Backed by the main Civic Platform (PO) opposition party, Trzaskowski has gained traction with voters worried that a Duda win would help the Law and Justice (PiS) party government to push ahead with judicial reforms that have alienated Poland within the EU.
Duda supporters meanwhile believe he offers a better guarantee for a raft of popular PiS social benefits that propelled the party to win a second term last year.
Originally scheduled for May 10, the election was postponed by over a month due to the coronavirus pandemic.

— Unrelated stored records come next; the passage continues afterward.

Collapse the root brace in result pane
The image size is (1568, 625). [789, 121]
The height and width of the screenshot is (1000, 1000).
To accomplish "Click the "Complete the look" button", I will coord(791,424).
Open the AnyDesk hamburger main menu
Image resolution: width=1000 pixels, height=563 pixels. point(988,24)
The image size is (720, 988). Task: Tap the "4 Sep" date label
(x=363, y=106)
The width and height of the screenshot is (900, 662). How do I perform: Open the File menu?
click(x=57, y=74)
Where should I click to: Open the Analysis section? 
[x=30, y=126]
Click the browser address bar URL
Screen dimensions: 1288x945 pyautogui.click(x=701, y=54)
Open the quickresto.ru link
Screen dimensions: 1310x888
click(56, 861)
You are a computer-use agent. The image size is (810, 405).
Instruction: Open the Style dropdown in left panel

Support for Trzaskowski tallied at 46.4 percent compared to 45.9 percent for Duda in a July 8-9 survey by the independent Kantar pollsters for the commercial TVN24 news channel. But 7.7 percent of the 1,500 respondents said they were undecided.
An IBRIS poll conducted July 8 showed 45.3 percent support for Trzaskowski and 44.4 percent for Duda, with 10.3 percent of the 1,100 respondents declaring they had not yet made a final choice.
A CATI Ipsos poll taken July 7-8 handed Duda a 53-47 victory, with only three percent of the 1,014 respondents saying they were undecided.
The election comes within the broader context of long-standing EU concerns about democratic standards in Poland.
The European Commission has launched four infringement procedures against PiS-authored judicial reforms, which it says test democracy and the rule of law by undermining judicial independence.